■ **Work instructions**:
Every entry below must be copied exactly, with nothing left out.
----
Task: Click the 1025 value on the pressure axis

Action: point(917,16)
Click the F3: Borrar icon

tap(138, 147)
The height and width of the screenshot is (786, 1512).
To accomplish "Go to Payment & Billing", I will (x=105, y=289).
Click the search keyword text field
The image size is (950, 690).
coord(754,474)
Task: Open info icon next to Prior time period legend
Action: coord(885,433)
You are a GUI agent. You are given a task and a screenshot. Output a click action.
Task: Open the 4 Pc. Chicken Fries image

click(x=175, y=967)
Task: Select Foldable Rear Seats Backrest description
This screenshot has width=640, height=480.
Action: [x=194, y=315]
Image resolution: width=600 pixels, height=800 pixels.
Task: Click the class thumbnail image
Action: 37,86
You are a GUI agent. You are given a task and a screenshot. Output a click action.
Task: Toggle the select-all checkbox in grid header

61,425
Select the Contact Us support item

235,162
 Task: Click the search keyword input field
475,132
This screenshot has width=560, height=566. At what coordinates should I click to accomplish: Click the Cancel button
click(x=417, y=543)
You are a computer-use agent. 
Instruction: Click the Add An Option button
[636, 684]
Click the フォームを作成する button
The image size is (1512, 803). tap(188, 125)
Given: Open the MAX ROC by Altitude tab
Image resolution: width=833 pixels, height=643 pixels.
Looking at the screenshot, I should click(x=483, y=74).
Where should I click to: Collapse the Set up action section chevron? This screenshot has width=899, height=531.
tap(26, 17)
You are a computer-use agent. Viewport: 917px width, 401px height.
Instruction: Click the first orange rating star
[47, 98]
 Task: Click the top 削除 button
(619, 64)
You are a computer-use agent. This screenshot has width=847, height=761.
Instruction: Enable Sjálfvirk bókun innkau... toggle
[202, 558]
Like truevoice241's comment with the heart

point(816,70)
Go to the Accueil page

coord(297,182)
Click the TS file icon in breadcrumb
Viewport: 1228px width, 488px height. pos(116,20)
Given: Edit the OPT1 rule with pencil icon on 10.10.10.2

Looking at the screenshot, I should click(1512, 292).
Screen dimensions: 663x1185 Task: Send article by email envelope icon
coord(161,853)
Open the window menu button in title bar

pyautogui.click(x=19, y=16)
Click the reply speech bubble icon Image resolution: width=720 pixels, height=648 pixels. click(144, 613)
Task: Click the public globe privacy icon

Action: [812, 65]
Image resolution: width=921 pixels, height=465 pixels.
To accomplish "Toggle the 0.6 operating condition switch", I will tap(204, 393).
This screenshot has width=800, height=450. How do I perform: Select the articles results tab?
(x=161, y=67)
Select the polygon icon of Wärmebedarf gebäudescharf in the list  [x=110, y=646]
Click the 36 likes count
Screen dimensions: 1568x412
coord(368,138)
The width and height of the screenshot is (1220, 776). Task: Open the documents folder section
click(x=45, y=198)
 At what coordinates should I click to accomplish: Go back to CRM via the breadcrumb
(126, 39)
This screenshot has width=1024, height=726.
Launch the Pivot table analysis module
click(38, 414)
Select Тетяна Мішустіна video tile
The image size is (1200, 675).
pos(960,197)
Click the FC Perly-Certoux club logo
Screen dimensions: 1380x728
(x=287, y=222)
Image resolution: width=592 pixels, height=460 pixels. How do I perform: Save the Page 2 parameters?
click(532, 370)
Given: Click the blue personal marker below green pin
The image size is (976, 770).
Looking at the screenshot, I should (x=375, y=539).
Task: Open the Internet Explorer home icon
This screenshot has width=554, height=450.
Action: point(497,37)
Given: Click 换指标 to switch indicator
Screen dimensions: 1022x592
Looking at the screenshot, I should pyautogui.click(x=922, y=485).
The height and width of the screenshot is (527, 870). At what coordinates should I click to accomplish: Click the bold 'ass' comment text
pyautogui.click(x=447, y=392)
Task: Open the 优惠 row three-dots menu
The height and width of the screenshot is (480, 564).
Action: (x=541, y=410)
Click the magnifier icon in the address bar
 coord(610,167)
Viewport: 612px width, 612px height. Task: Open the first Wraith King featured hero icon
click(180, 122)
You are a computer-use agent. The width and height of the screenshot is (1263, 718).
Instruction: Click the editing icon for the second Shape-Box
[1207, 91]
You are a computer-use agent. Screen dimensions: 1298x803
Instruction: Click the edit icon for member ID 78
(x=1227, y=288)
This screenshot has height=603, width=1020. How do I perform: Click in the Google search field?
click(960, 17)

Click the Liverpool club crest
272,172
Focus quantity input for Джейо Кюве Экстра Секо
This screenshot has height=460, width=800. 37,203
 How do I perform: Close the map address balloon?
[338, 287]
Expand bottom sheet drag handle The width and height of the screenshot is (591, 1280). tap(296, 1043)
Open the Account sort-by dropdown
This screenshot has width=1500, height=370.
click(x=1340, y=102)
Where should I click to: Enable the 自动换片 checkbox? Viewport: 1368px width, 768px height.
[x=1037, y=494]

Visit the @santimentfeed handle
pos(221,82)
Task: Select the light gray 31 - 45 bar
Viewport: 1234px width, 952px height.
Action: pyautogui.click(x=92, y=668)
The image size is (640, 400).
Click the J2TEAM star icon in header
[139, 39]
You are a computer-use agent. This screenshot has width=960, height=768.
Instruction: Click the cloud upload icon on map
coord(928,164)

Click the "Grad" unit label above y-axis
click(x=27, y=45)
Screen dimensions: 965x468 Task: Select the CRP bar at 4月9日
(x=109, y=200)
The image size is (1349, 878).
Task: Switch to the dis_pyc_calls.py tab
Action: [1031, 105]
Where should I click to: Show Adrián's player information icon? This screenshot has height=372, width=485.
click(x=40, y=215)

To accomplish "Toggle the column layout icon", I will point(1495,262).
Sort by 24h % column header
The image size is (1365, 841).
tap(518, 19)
----
■ **Response**:
Task: Click the 1025 value on the pressure axis

Action: point(917,16)
Click the F3: Borrar icon

tap(138, 147)
The height and width of the screenshot is (786, 1512).
To accomplish "Go to Payment & Billing", I will (x=105, y=289).
Click the search keyword text field
The image size is (950, 690).
coord(754,474)
Task: Open info icon next to Prior time period legend
Action: coord(885,433)
You are a GUI agent. You are given a task and a screenshot. Output a click action.
Task: Open the 4 Pc. Chicken Fries image

click(x=175, y=967)
Task: Select Foldable Rear Seats Backrest description
This screenshot has width=640, height=480.
Action: [x=194, y=315]
Image resolution: width=600 pixels, height=800 pixels.
Task: Click the class thumbnail image
Action: 37,86
You are a GUI agent. You are given a task and a screenshot. Output a click action.
Task: Toggle the select-all checkbox in grid header

61,425
Select the Contact Us support item

235,162
 Task: Click the search keyword input field
475,132
This screenshot has width=560, height=566. At what coordinates should I click to accomplish: Click the Cancel button
click(x=417, y=543)
You are a computer-use agent. 
Instruction: Click the Add An Option button
[636, 684]
Click the フォームを作成する button
The image size is (1512, 803). tap(188, 125)
Given: Open the MAX ROC by Altitude tab
Image resolution: width=833 pixels, height=643 pixels.
Looking at the screenshot, I should click(x=483, y=74).
Where should I click to: Collapse the Set up action section chevron? This screenshot has width=899, height=531.
tap(26, 17)
You are a computer-use agent. Viewport: 917px width, 401px height.
Instruction: Click the first orange rating star
[47, 98]
 Task: Click the top 削除 button
(619, 64)
You are a computer-use agent. This screenshot has width=847, height=761.
Instruction: Enable Sjálfvirk bókun innkau... toggle
[202, 558]
Like truevoice241's comment with the heart

point(816,70)
Go to the Accueil page

coord(297,182)
Click the TS file icon in breadcrumb
Viewport: 1228px width, 488px height. pos(116,20)
Given: Edit the OPT1 rule with pencil icon on 10.10.10.2

Looking at the screenshot, I should click(1512, 292).
Screen dimensions: 663x1185 Task: Send article by email envelope icon
coord(161,853)
Open the window menu button in title bar

pyautogui.click(x=19, y=16)
Click the reply speech bubble icon Image resolution: width=720 pixels, height=648 pixels. click(144, 613)
Task: Click the public globe privacy icon

Action: [812, 65]
Image resolution: width=921 pixels, height=465 pixels.
To accomplish "Toggle the 0.6 operating condition switch", I will tap(204, 393).
This screenshot has width=800, height=450. How do I perform: Select the articles results tab?
(x=161, y=67)
Select the polygon icon of Wärmebedarf gebäudescharf in the list  [x=110, y=646]
Click the 36 likes count
Screen dimensions: 1568x412
coord(368,138)
The width and height of the screenshot is (1220, 776). Task: Open the documents folder section
click(x=45, y=198)
 At what coordinates should I click to accomplish: Go back to CRM via the breadcrumb
(126, 39)
This screenshot has width=1024, height=726.
Launch the Pivot table analysis module
click(38, 414)
Select Тетяна Мішустіна video tile
The image size is (1200, 675).
pos(960,197)
Click the FC Perly-Certoux club logo
Screen dimensions: 1380x728
(x=287, y=222)
Image resolution: width=592 pixels, height=460 pixels. How do I perform: Save the Page 2 parameters?
click(532, 370)
Given: Click the blue personal marker below green pin
The image size is (976, 770).
Looking at the screenshot, I should (x=375, y=539).
Task: Open the Internet Explorer home icon
This screenshot has width=554, height=450.
Action: point(497,37)
Given: Click 换指标 to switch indicator
Screen dimensions: 1022x592
Looking at the screenshot, I should pyautogui.click(x=922, y=485).
The height and width of the screenshot is (527, 870). At what coordinates should I click to accomplish: Click the bold 'ass' comment text
pyautogui.click(x=447, y=392)
Task: Open the 优惠 row three-dots menu
The height and width of the screenshot is (480, 564).
Action: (x=541, y=410)
Click the magnifier icon in the address bar
 coord(610,167)
Viewport: 612px width, 612px height. Task: Open the first Wraith King featured hero icon
click(180, 122)
You are a computer-use agent. The width and height of the screenshot is (1263, 718).
Instruction: Click the editing icon for the second Shape-Box
[1207, 91]
You are a computer-use agent. Screen dimensions: 1298x803
Instruction: Click the edit icon for member ID 78
(x=1227, y=288)
This screenshot has height=603, width=1020. How do I perform: Click in the Google search field?
click(960, 17)

Click the Liverpool club crest
272,172
Focus quantity input for Джейо Кюве Экстра Секо
This screenshot has height=460, width=800. 37,203
 How do I perform: Close the map address balloon?
[338, 287]
Expand bottom sheet drag handle The width and height of the screenshot is (591, 1280). tap(296, 1043)
Open the Account sort-by dropdown
This screenshot has width=1500, height=370.
click(x=1340, y=102)
Where should I click to: Enable the 自动换片 checkbox? Viewport: 1368px width, 768px height.
[x=1037, y=494]

Visit the @santimentfeed handle
pos(221,82)
Task: Select the light gray 31 - 45 bar
Viewport: 1234px width, 952px height.
Action: pyautogui.click(x=92, y=668)
The image size is (640, 400).
Click the J2TEAM star icon in header
[139, 39]
You are a computer-use agent. This screenshot has width=960, height=768.
Instruction: Click the cloud upload icon on map
coord(928,164)

Click the "Grad" unit label above y-axis
click(x=27, y=45)
Screen dimensions: 965x468 Task: Select the CRP bar at 4月9日
(x=109, y=200)
The image size is (1349, 878).
Task: Switch to the dis_pyc_calls.py tab
Action: [1031, 105]
Where should I click to: Show Adrián's player information icon? This screenshot has height=372, width=485.
click(x=40, y=215)

To accomplish "Toggle the column layout icon", I will point(1495,262).
Sort by 24h % column header
The image size is (1365, 841).
tap(518, 19)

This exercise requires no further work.